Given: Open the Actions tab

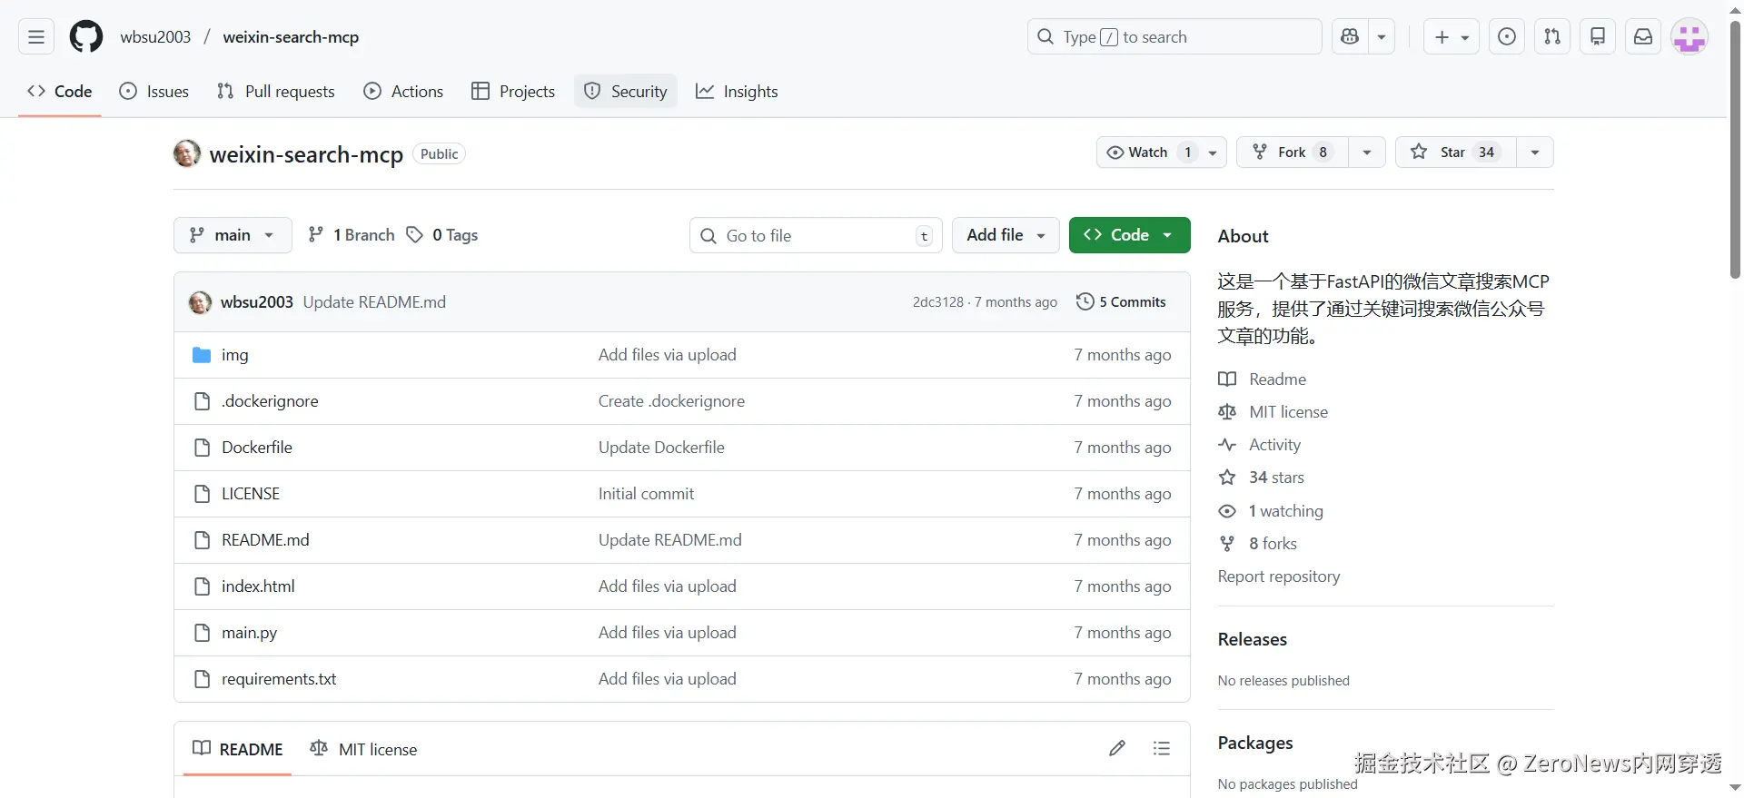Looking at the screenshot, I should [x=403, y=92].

--

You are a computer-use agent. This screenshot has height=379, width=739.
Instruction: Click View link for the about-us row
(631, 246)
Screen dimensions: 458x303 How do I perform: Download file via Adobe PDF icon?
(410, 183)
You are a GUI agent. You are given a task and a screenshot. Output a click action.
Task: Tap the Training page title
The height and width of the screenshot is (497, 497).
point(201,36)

◆ ACTION ITEM ◆
Please, from the entries above, set down exactly the lines from the one containing "Instruction: Click View" through the one containing "Task: Tap the Training page title", and only those.

◆ RESPONSE TO THIS EXERCISE ◆
Instruction: Click View link for the about-us row
(631, 246)
Screen dimensions: 458x303 How do I perform: Download file via Adobe PDF icon?
(410, 183)
You are a GUI agent. You are given a task and a screenshot. Output a click action.
Task: Tap the Training page title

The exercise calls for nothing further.